Jim sent me this information on Feb. 16, 2015, in response to my query about his gay activism at the University of Minnesota: Oh yes, we spent a lot of time with Jack [Baker] and Michael [McConnell] (or was it Jim I could never keep that straight because they both went by alternative names for gay and straight purposes). The conflict was the sort of ideological dispute [within FREE] that get pursued in exquisite detail when youre in college. [Jim] Chesebro [an activist in FREE and critic of Jack Baker's leadership] probably wrote the letter since argumentation was his strong suit. Jack was the kind of guy who probably ironed his blue jeans. Very image oriented. Fashioned his hairdo after JFK too. He considered us a bunch of crazy radicals (I still have a freaking fag revolutionary button on my wall) although we probably came down just about dead center in the politics of that group. There were radical fairies and drag queens, young socialists and a lot of hippies and very few of the button-down types that Jack appealed to. He was accepted as one of the three because of all the press he could attract. Chesebro was another of them, clearly the most articulate of us, and I dont remember the third.
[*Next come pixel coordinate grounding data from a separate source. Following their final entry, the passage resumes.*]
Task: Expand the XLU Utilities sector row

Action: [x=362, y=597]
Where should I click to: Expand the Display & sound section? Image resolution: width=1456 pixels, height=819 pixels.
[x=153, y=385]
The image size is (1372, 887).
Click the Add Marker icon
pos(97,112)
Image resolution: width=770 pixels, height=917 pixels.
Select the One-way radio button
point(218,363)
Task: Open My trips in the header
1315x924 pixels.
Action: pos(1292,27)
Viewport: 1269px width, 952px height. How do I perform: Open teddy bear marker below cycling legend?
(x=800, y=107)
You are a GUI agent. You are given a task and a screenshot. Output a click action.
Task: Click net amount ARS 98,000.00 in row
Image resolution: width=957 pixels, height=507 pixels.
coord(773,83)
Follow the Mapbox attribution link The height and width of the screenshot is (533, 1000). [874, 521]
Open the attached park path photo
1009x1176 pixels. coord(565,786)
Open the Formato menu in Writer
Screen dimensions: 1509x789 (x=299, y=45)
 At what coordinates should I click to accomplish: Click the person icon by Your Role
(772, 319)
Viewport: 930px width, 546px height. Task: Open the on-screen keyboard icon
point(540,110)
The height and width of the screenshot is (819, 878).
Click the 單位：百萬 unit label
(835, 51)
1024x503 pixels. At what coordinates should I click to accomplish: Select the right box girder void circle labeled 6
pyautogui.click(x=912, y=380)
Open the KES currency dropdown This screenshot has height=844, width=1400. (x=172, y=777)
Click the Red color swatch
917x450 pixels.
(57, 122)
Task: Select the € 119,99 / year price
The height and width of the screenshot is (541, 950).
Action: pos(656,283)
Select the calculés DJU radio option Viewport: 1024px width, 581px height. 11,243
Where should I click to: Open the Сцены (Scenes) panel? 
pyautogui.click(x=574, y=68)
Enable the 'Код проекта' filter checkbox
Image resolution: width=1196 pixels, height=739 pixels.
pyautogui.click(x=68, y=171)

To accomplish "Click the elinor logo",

Maybe Ed. Real bright guy, philosophy major. We scared Jack by how pushy we sometimes got yet were surprised by how much he adopted our own rhetoric after we moved on. It never sounded the same coming from him but to his credit he was an effective civil rights advocate. Jacks focus on marriage was considered a distraction to many of us, compared to life and death issues like police violence, suicide and the war, but my smart-alek attitude about it came crashing down in flames as I sat in SF City Hall surrounded by long lines of lovers and their families waiting to obtain a marriage license during Gavin Newsoms original summer of love. To be continued ...
John Mehring
San Francisco
This is a continuation of the previous submission based on Jim's email to me, dated Feb. 16, 2015: [Jim] Chesebro got a professorship at Temple in Philadelphia in 1971 and I went along as spouse. We lasted about four years and I eventually arrived in San Francisco in 1977. I remember the last of our demands, apart from the legalistic ones, was the right to establish gay lifestyle communities and San Francisco is the closest thing to that I can imagine. The rest of the country has taken great strides in that direction too.